Senate committee chair Susan Collins, R-Maine, who founded the Senate Diabetes Caucus in 1996, said she never envisioned the high cost of insulin as a problem her committee would be confronting.

“When I founded the caucus, I never dreamed that we would have a problem with the cost of insulin, given how long insulin has been around,” Collins said. “It’s becoming a barrier to treatment for so many Americans with diabetes who are unable to control their diabetes without insulin. It is puzzling to say the least that even older versions [of insulin] are increasing in price at rates that are untenable for too many Americans with diabetes.”

Collins called the pricing issue “the most complex web that I have ever seen.”

“We’re going to need the help of the experts at our witness table as we seek to unravel the web and see what is going on,” Collins said.

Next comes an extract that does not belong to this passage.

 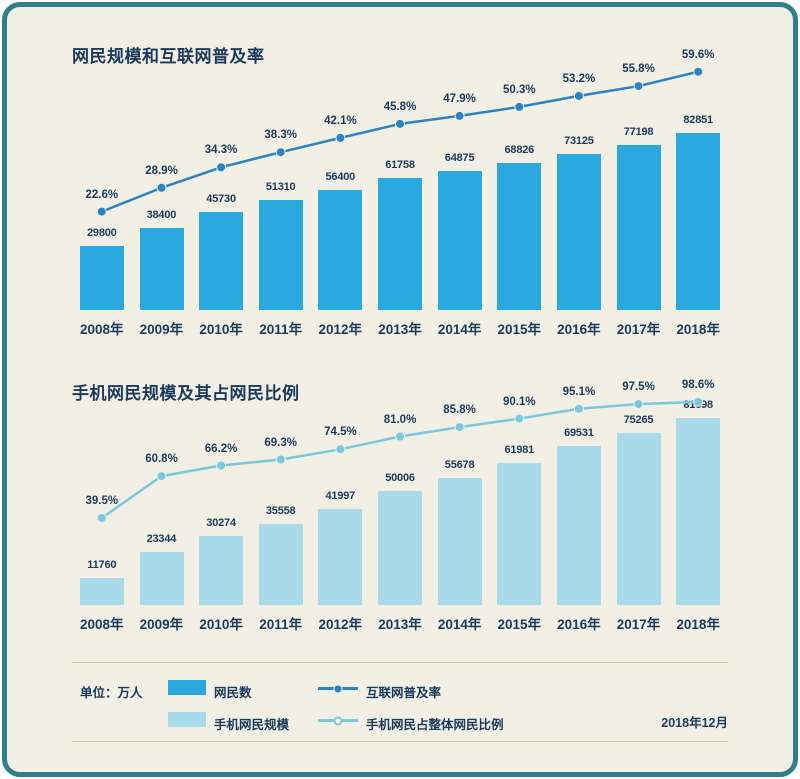 What do you see at coordinates (520, 624) in the screenshot?
I see `x-axis-label: 2015年` at bounding box center [520, 624].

In developing the consensus statement, the ADA working group held meetings with more than 20 stakeholders throughout the insulin supply chain, including representatives of pharmaceutical manufacturers, wholesalers, PBMs, pharmacies, pharmacists, distributors, health plans, employers and people with diabetes and caregivers, who responded to a set of standard questions focused on learning the role each entity plays in the supply chain, the issues each entity faces, and their recommendations for change.

Cefalu said the ADA will soon release a follow-up paper with more specific public policy recommendations on lowering out-of-pocket costs for people with diabetes. The ADA working group’s statement was published online in Diabetes Care.by Regina Schaffer

Disclosures: Cefalu is chief scientific, medical and mission officer for the ADA. Please see the ADA statement for the other authors’ relevant financial disclosures.